Slordige maar charmante Fledermaus
De Roemeense Nationale Opera heeft de productie van Die Fledermaus, waarmee het de komende tijd door Nederland toert, voorzien van een charmante, vrolijke uitstraling. Dat is ook wel nodig; het compenseert de muzikale slordigheid.
Het is onderhand een traditie geworden dat de Roemeense Nationale Opera uit Timisoara jaarlijks Nederland aandoet met een opera of operette. Deze jaargang staat het overbekende Die Fledermaus van Johann Strauss op het programma.
Regisseur en tevens decor- en kostuumontwerper Mario de Carlo heeft de operette leuk aangekleed. De kostuums zijn oogwaardig en de decors dragen hun steentje bij aan de overtuigingskracht van het verhaal.
Het charmante gezicht van deze Fledermaus wordt echter voornamelijk gecreëerd door de personages. Tezamen stralen zij een bepaalde charme uit. Het is voelbaar dat ook op het toneel plezier beleefd wordt, en dat slaat over op het publiek.
Die flair wordt verder ondersteund door enkele goede vondsten en sterk uitgewerkte scènes. De kleine, gedrongen dr. Falke die opeens in de armen van Eisenstein springt (die hem vervolgens tot ieders verbazing met speels gemak opvangt). De grappige verschijning van Alfred, voor de verandering een dik machootje. De kapstok waar gevangenisdirecteur Frank zijn liefde aan verklaart. Het zijn slechts enkele voorbeelden van de leuke ingevingen waarmee Die Fledermaus is opgefleurd.
Jammer is wel dat het toneel verstild zodra er solo’s gezongen worden. Dat levert een te statisch beeld op. De schwung die de Roemenen met dank aan enkele bekoorlijke danseressen tijdens de cancan aan de dag leggen, had ook op andere plaatsen toegepast mogen worden.
Het hele idee van een uitsmijter wordt om zeep geholpen
Niettemin compenseert de vlotheid waarmee de operette op acteergebied gepresenteerd wordt enigszins de gebreken op muzikaal gebied. Dirigent Victor Dumanescu weet simpelweg het gevaarte van stemmen en instrumenten dat hij voor zich heeft, niet altijd op de rails te houden. Ongelijkheid tussen verschillende partijen en een afgeraffelde articulatie zijn onder meer het gevolg.

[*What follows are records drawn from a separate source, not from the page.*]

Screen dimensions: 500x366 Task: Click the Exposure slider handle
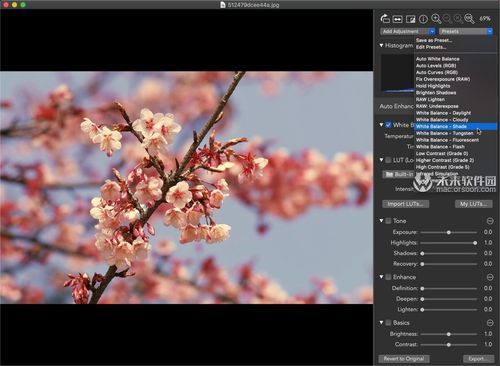[449, 232]
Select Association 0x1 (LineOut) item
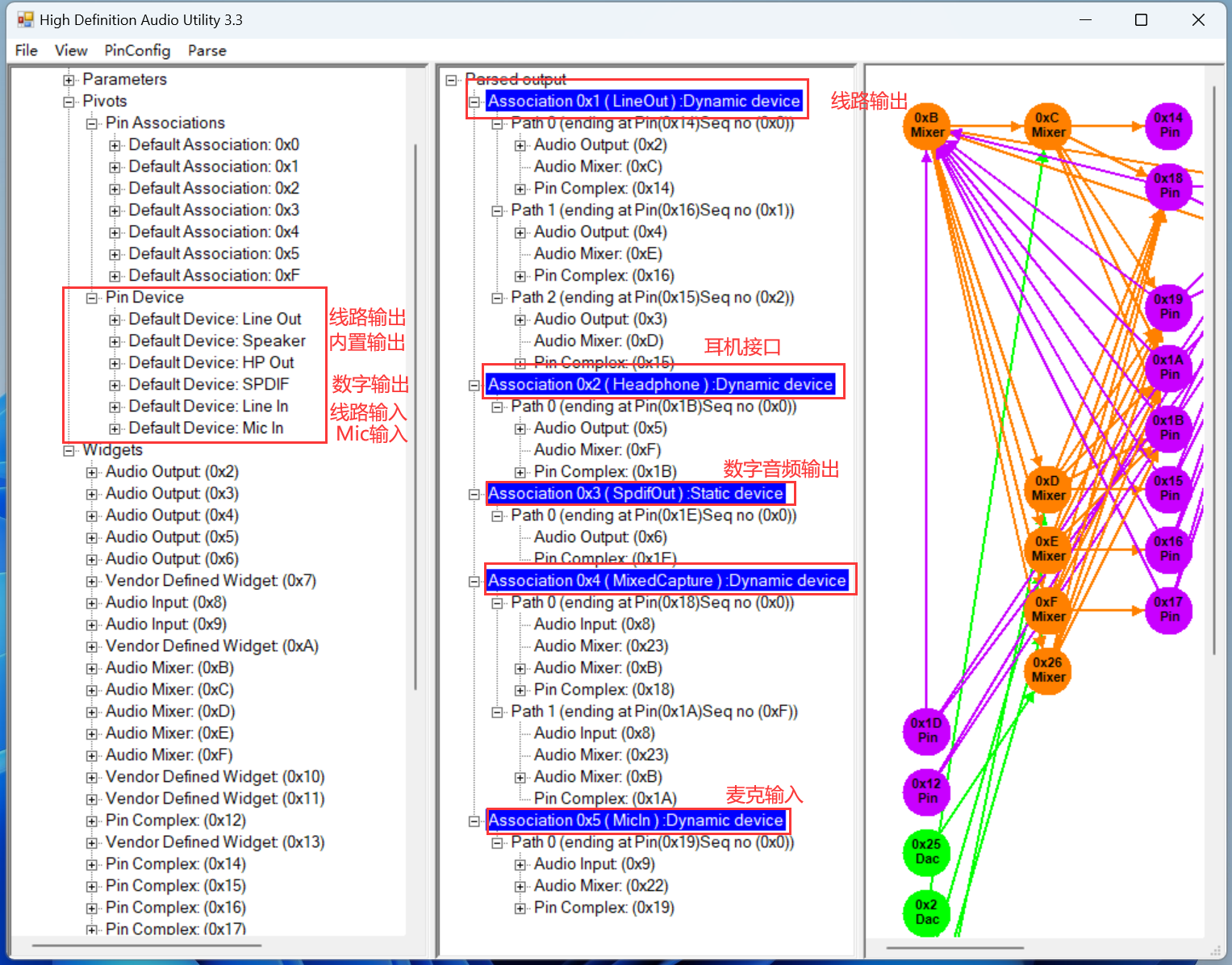The width and height of the screenshot is (1232, 965). (643, 101)
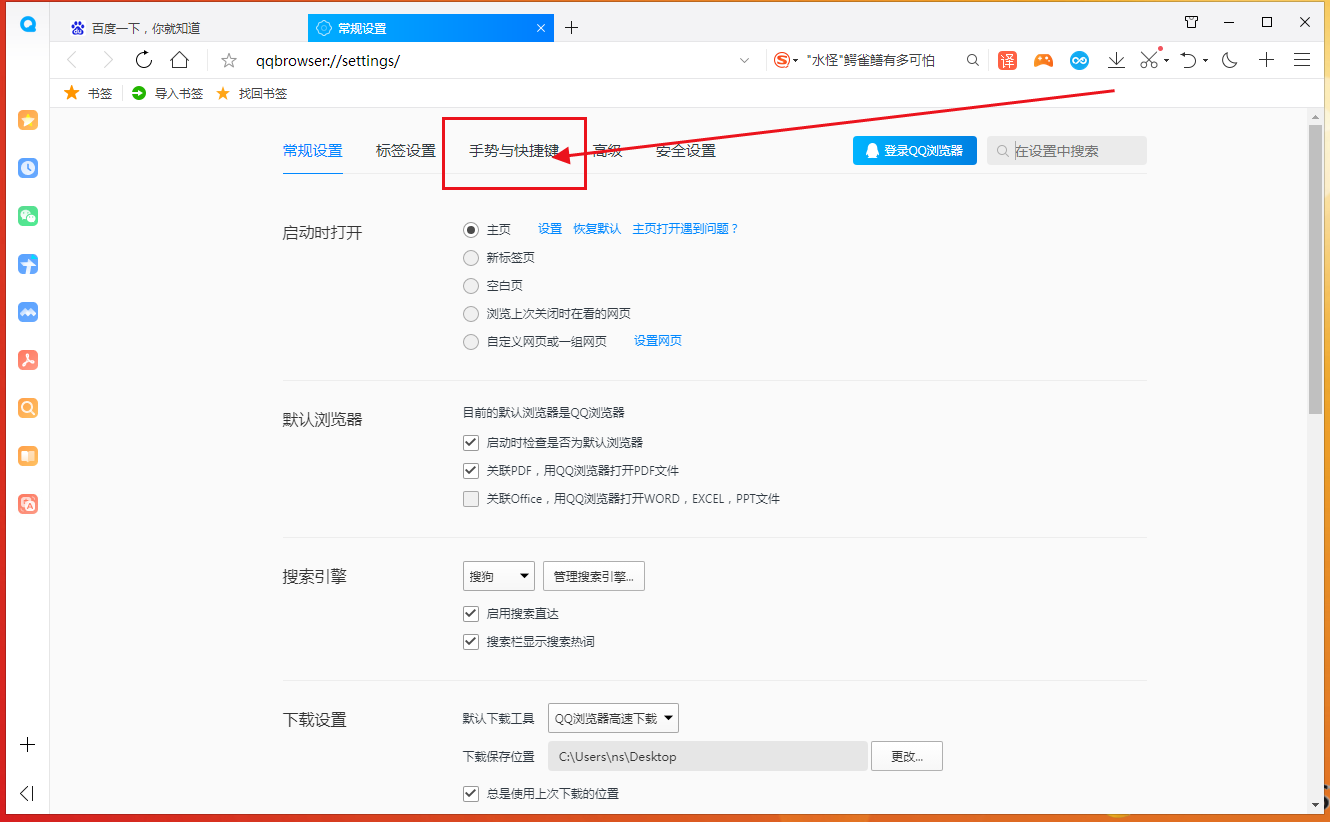Go to home page icon
The height and width of the screenshot is (822, 1330).
tap(179, 60)
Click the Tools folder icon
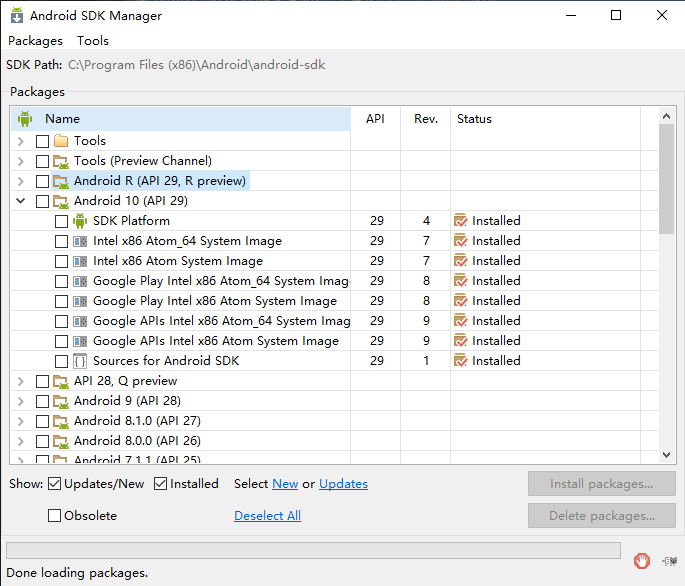 point(61,141)
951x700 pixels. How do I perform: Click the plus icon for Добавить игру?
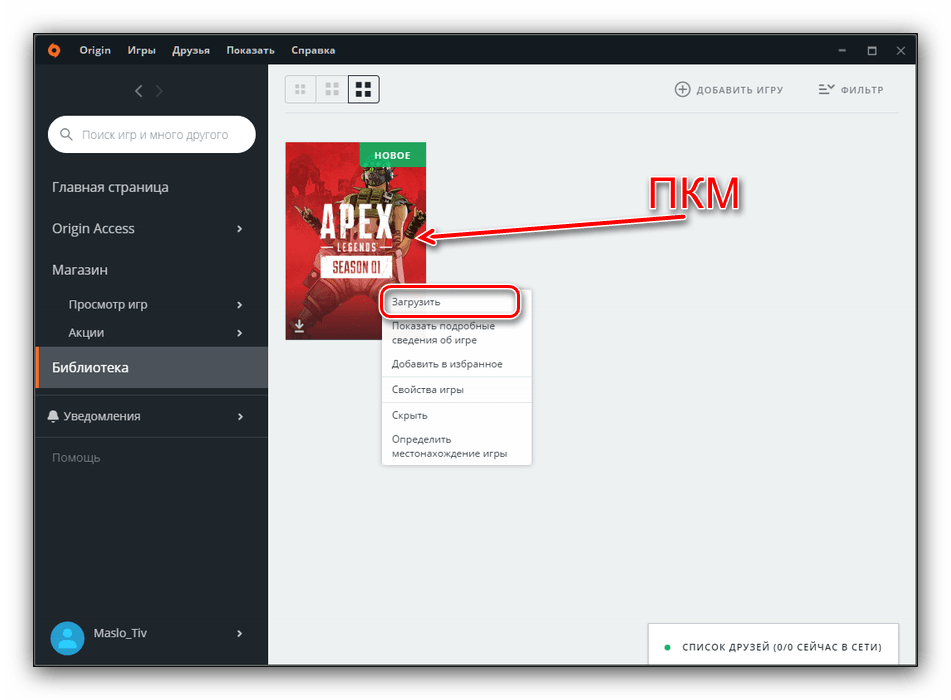[x=683, y=90]
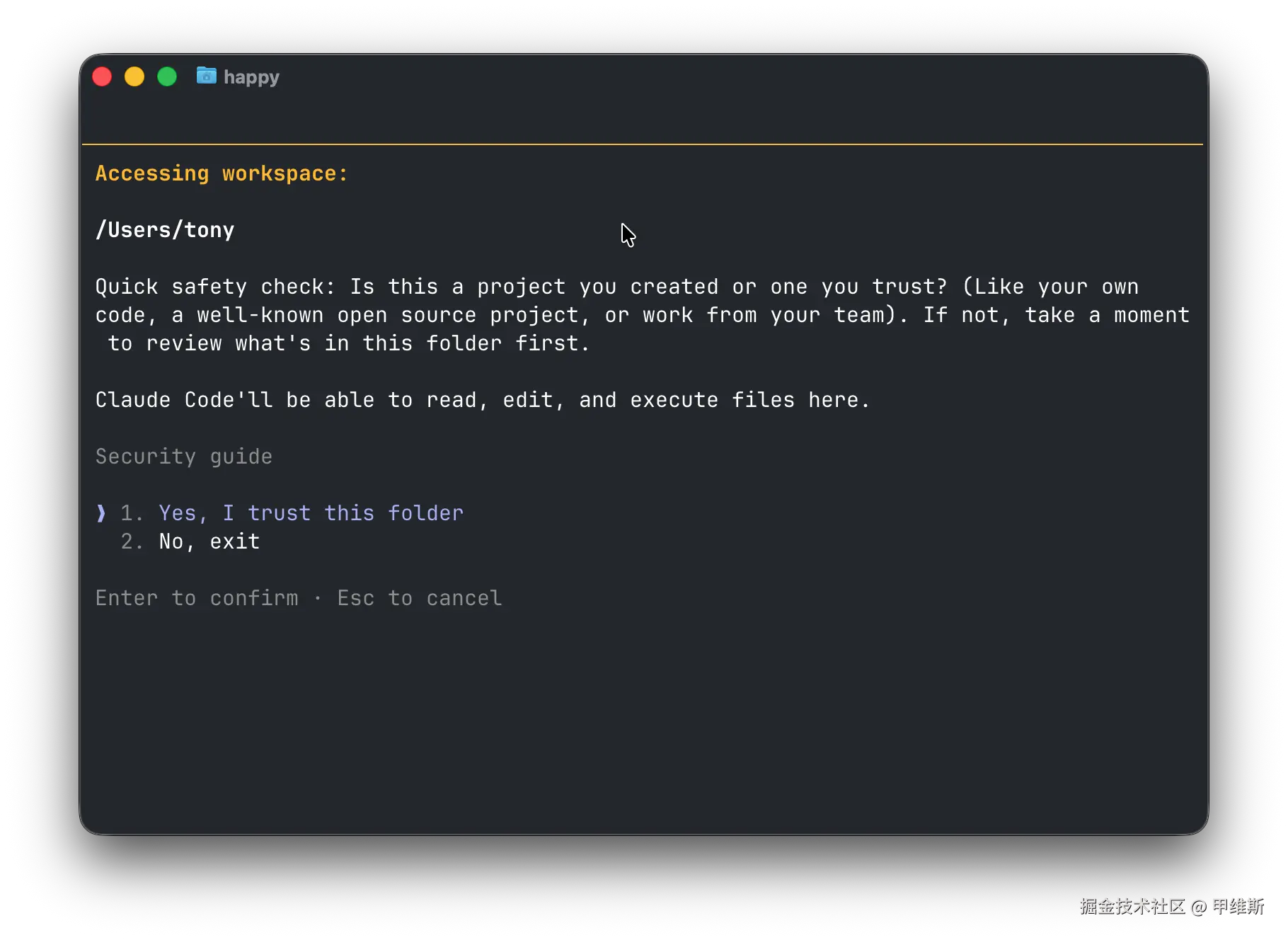
Task: Click the "Esc to cancel" hint
Action: click(420, 598)
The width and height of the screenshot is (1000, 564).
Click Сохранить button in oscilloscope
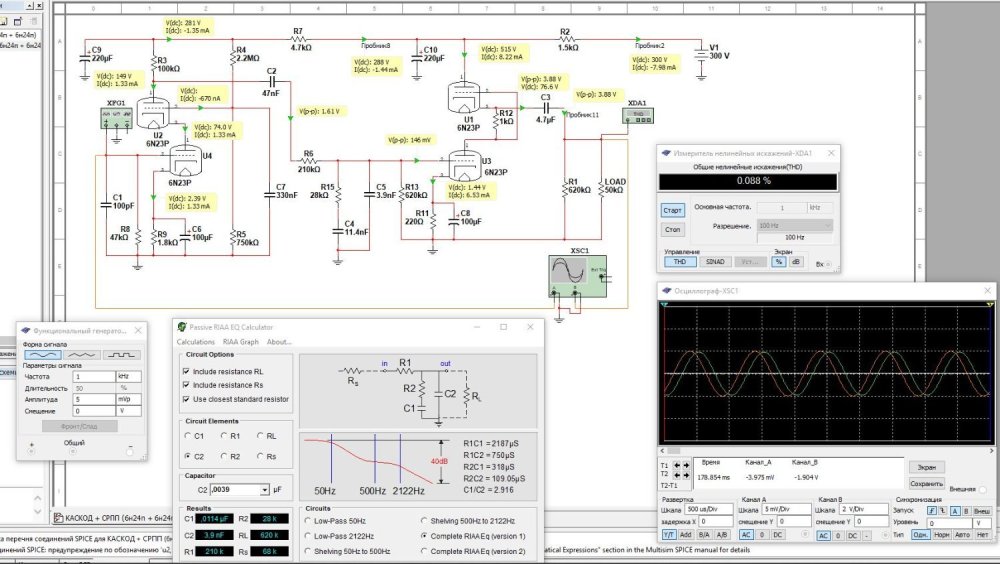click(926, 483)
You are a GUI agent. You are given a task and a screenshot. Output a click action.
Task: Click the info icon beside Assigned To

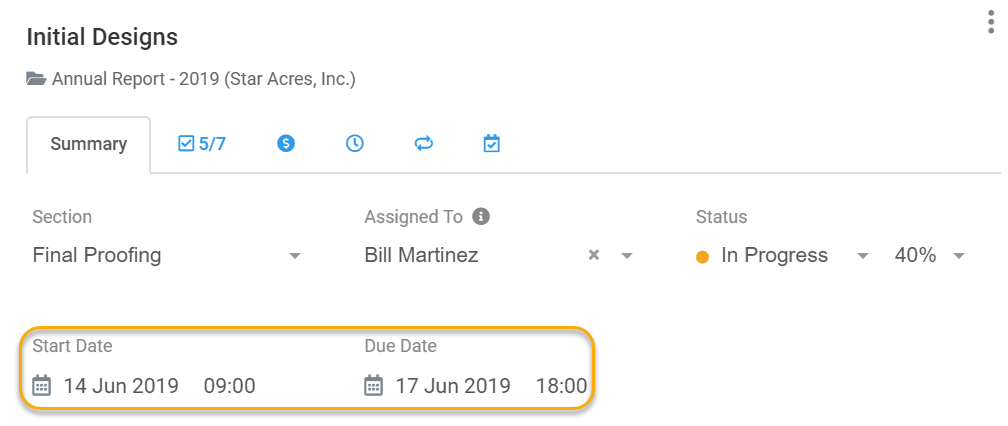481,217
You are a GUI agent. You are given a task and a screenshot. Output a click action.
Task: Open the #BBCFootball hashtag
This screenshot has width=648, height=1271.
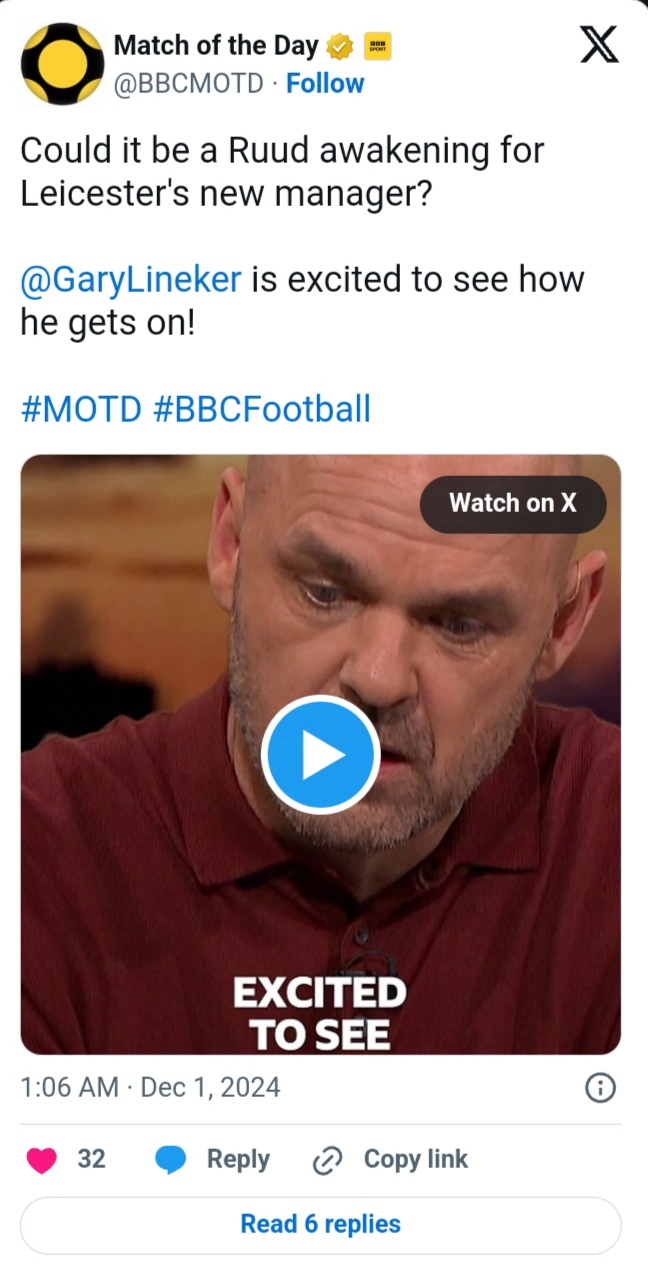pyautogui.click(x=262, y=408)
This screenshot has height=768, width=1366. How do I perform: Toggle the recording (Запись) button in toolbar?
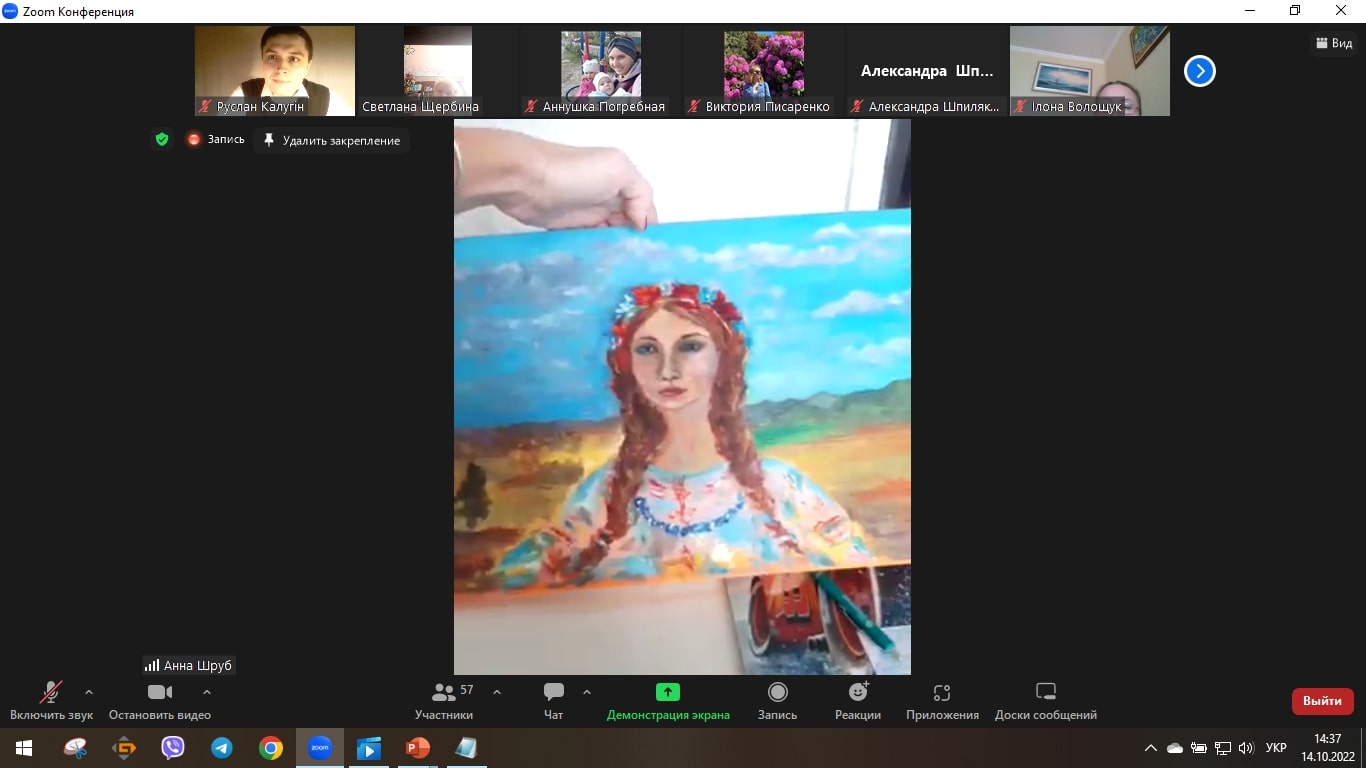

Ook de solisten schieten hier en daar tekort, en dan met name in hun kracht. Wat erg jammer is, is dat Rosalinde (Carmen Gurban) voortdurend haar – overigens mooie – aria’s eindigt met een abrupt afgebroken hoge noot. Het hele idee van een uitsmijter wordt hiermee om zeep geholpen.
Gelukkig staat Narcisa Brumar als Adele klaar om vocaal bij te springen. Brumar weet van het huppelende kamermeisje een allercharmanst figuur te maken, dat er een luchtige maar fraaie manier van zingen op na houdt. Zij, en niet Rosalinde, is het ook die voor een daverende slotnoot zorgt. Wat dat betreft een pluim voor degene die de cast samenstelde: de beste stem zit op de juiste plaats.
Wat allerminst een pluim verdient, is de onbegrijpelijke keuze om de vele dialogen in het stuk niet vertaald weer te geven in de boventiteling. Het Duits in de operette is weliswaar niet heel moeilijk, maar aangezien het met een Roemeens accent wordt uitgesproken, zal het verhaal zonder vertaling voor sommigen lastig te volgen zijn geweest.